Task prompt. Please return only the lines between the line with "You are a computer-use" and the final line of the entries, both included, and exclude pictures.

Dataset entries.

#####

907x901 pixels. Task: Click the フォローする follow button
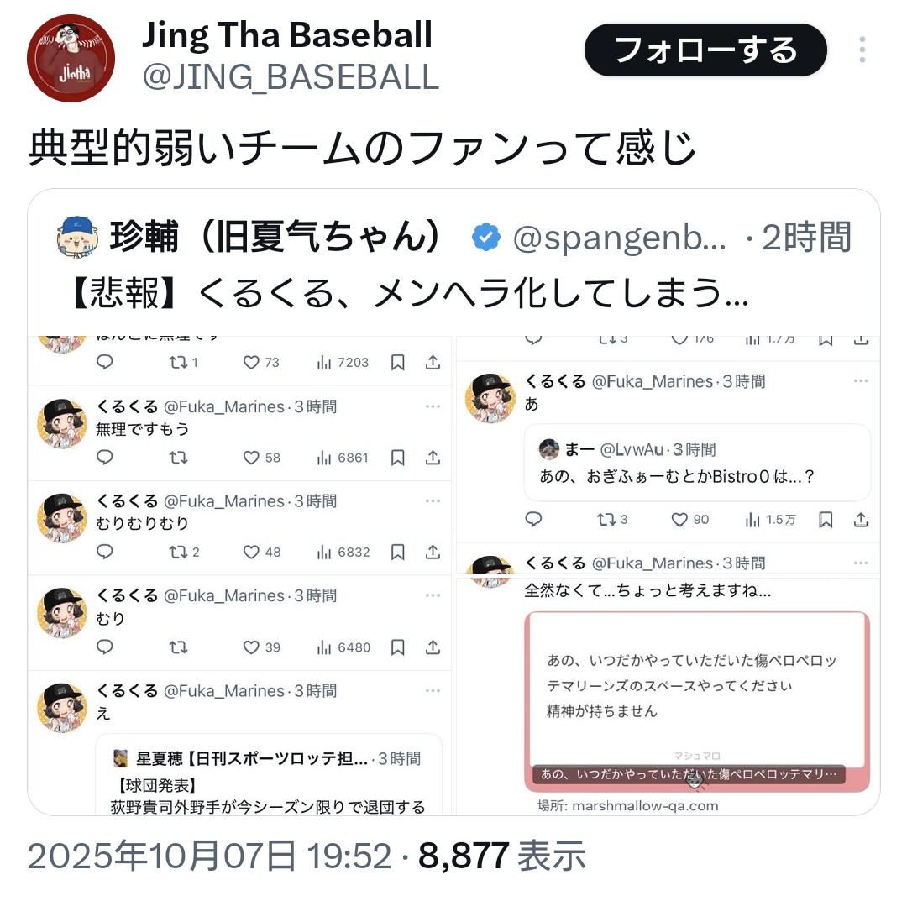705,50
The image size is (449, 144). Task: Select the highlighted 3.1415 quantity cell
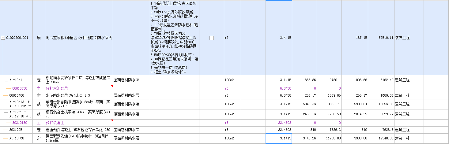tap(279, 138)
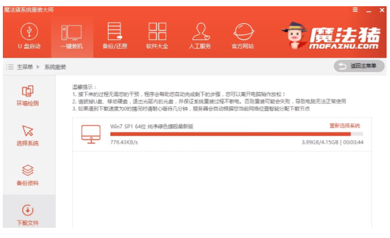Click the 返回主菜单 button

coord(357,66)
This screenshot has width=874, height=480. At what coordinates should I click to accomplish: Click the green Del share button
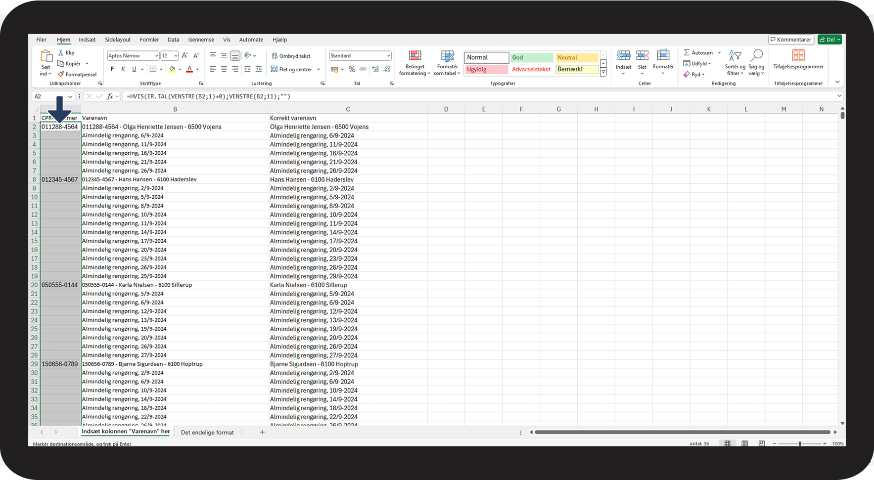829,40
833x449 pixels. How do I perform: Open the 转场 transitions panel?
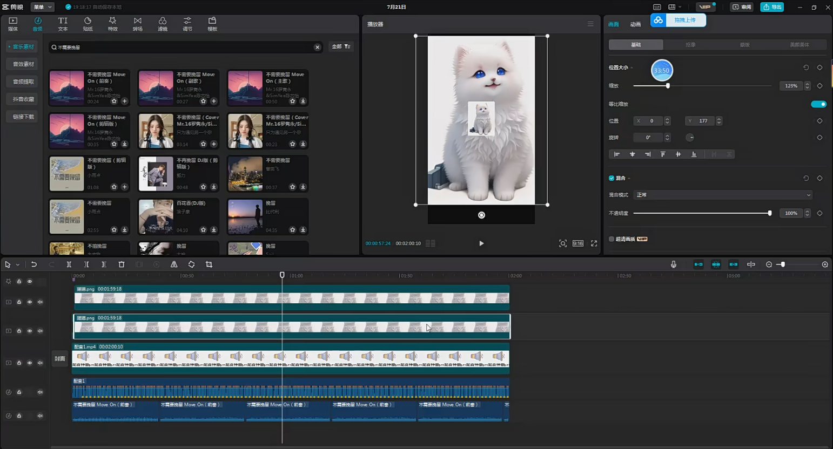[138, 24]
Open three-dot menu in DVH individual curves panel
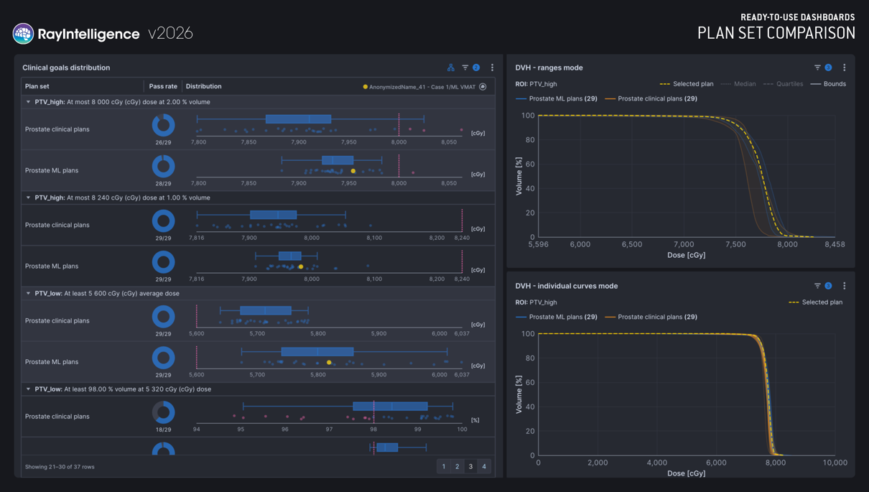 coord(845,286)
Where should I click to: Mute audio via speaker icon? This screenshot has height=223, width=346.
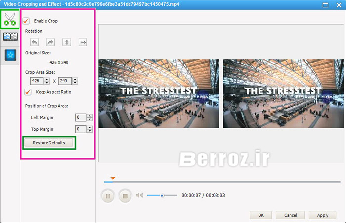point(140,195)
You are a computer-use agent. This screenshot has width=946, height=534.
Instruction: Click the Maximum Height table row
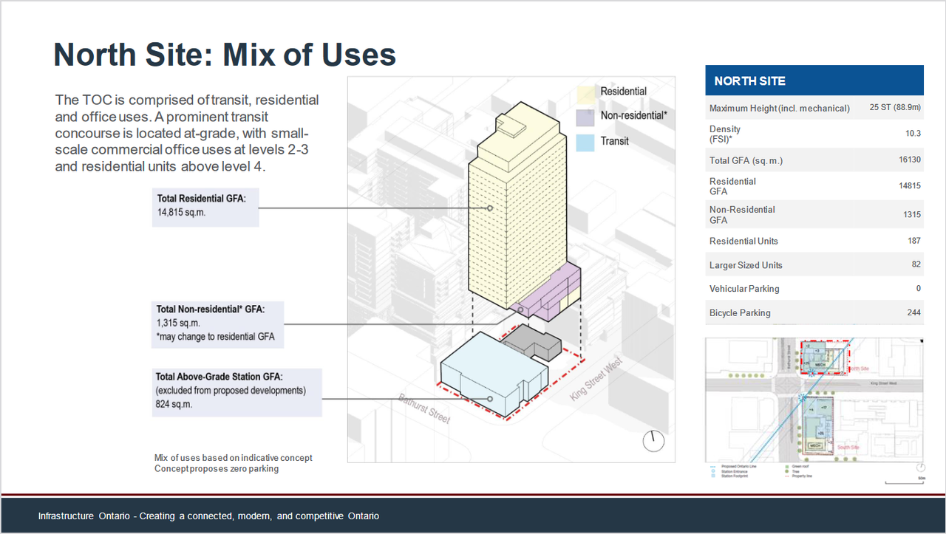[814, 108]
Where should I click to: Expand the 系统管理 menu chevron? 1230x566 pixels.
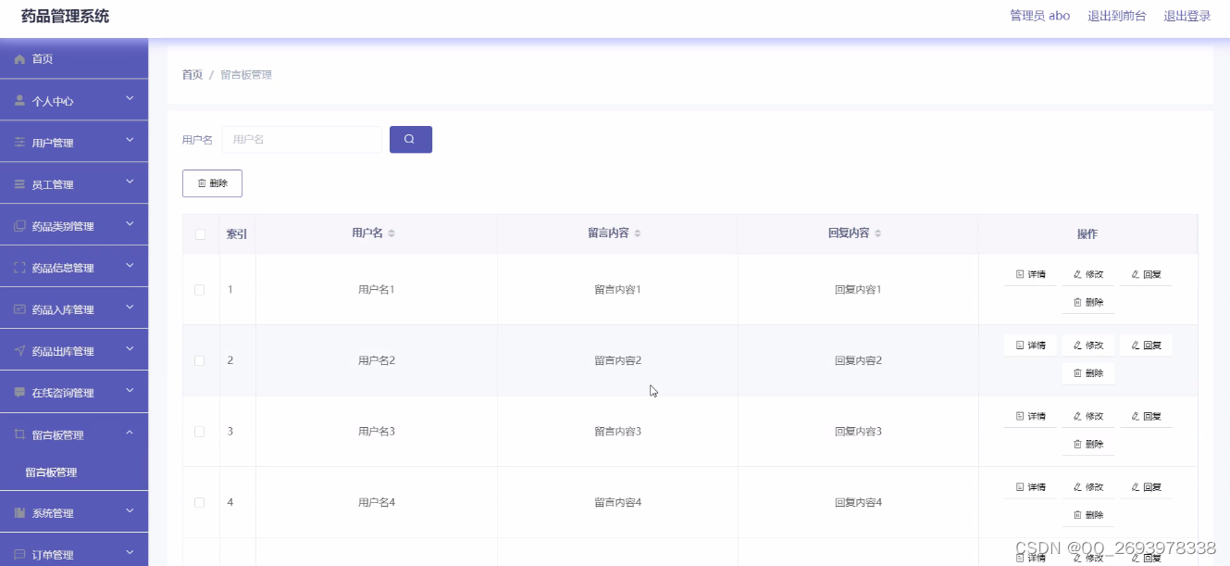tap(131, 510)
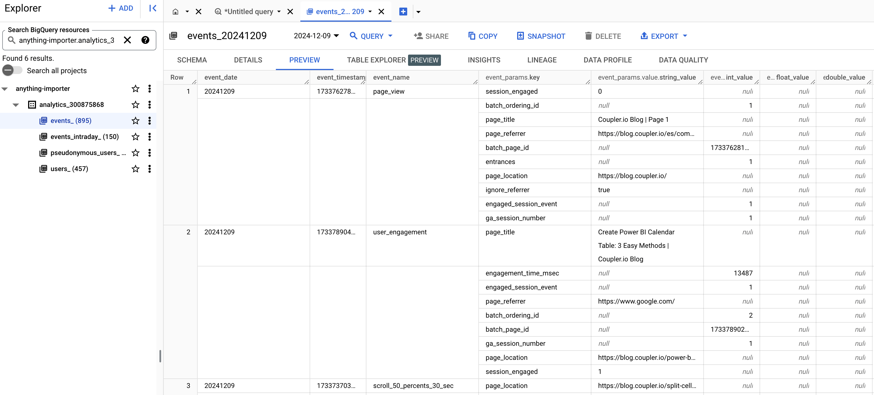
Task: Star the pseudonymous_users_ table
Action: [x=135, y=153]
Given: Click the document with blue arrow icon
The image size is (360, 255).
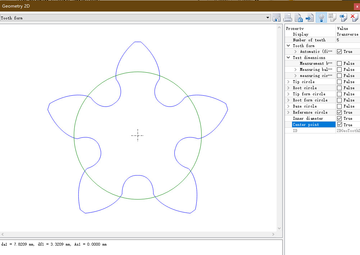Looking at the screenshot, I should pos(310,18).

#####

Answer to this task.
You are a computer-use agent. This screenshot has width=946, height=534.
Instruction: Click the Maximum Height table row
[814, 108]
Where should I click to: Expand the 系统管理 menu chevron? 1230x566 pixels.
tap(131, 510)
Task: Star the pseudonymous_users_ table
Action: [x=135, y=153]
Given: Click the document with blue arrow icon
The image size is (360, 255).
Looking at the screenshot, I should pos(310,18).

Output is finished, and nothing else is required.